Greater London prices breach £600,000 mark – LCP

The average property prices in Greater London have bypassed the £600,000 mark for the first time, according to LCP’s Land Registry analysis.

Greater London prices now stand at £600,076, a growth driven by record lows in mortgage rates and beneficial falls in basic rate Stamp Duty.

That’s a 14% increase over 2015 and 7.9% over last quarter. Volumes of sales were also up 3.9% compared with the end of last year, according to LCP.

Naomi Heaton, CEO of LCP, commented:

“Whilst making for somewhat staggering reading, the increase in sales is not actually surprising.

“Buyers, wanting to access the PCL market, rushed in during Q1 to beat the 3% Stamp Duty deadline which created an uncharacteristic surge.

“This one-off anomaly is likely to be steeply eroded next quarter.”

The data also reflected “an encouraging start” to the year for Prime Central London (PCL) property, with prices rising by 4.7% year on year and 2% versus the previous quarter to stand at £1,673,906 on average.

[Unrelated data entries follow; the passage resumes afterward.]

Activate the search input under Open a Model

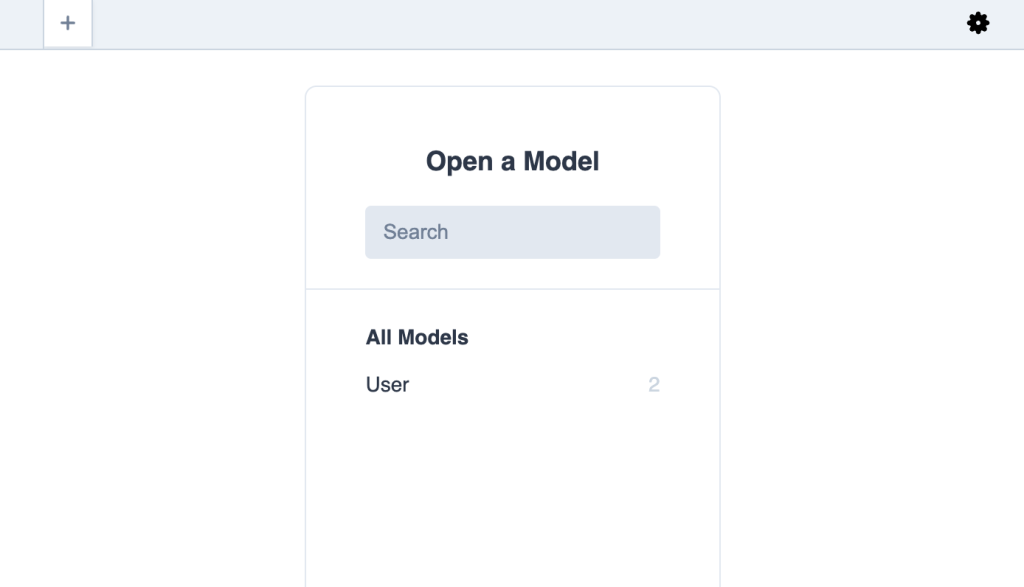tap(512, 232)
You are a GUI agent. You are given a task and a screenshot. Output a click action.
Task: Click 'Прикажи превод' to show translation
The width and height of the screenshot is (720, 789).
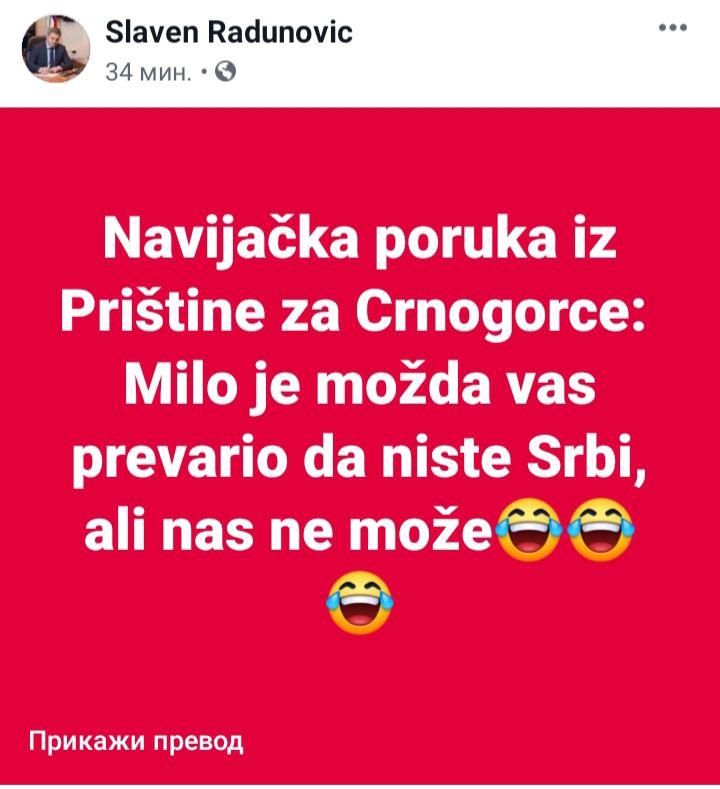[136, 741]
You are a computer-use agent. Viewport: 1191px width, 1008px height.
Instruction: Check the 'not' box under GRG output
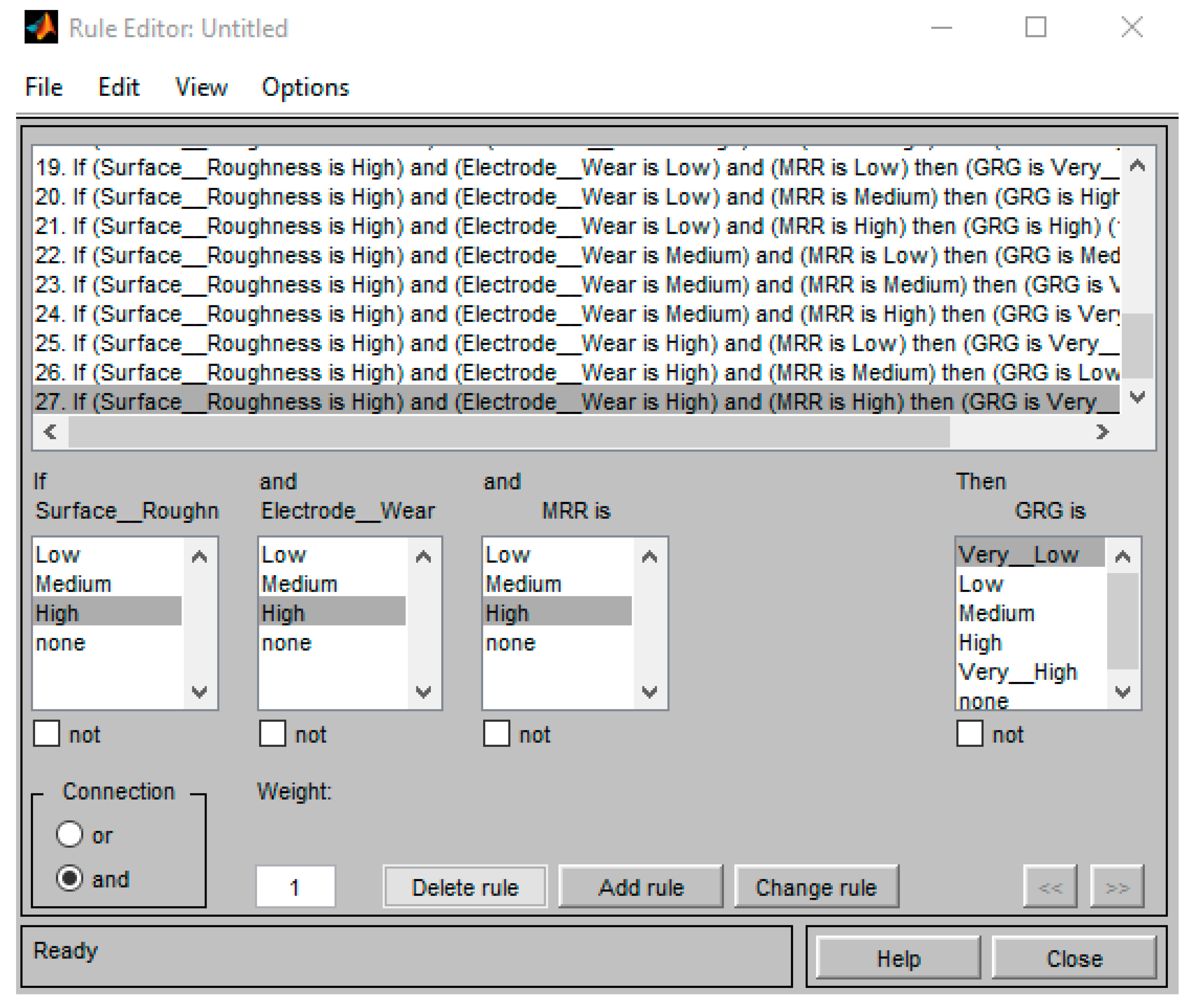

Transactions had also increased by 33% over one quarter.

LCP anticipates prices to soften as transactions plummet as an effect of the pre-referendum jitters and the global economic uncertainty but suggests the pre-Brexit market would still offer plenty of opportunity for investors.

Ms Heaton continued:

“Central London slows down in the face of investor uncertainty; all the evidence*, however, suggests that the market rallies quickly thereafter.

“To capitalise on the current conditions, purchases should be focused on the sub-£1m sector of the PCL market. This has been far less affected by recent tax changes and future price growth is expected to be robust.”

Across England and Wales (excluding Greater London), prices have fallen 0.87% over the preceding quarter, with average prices now standing at £235,844.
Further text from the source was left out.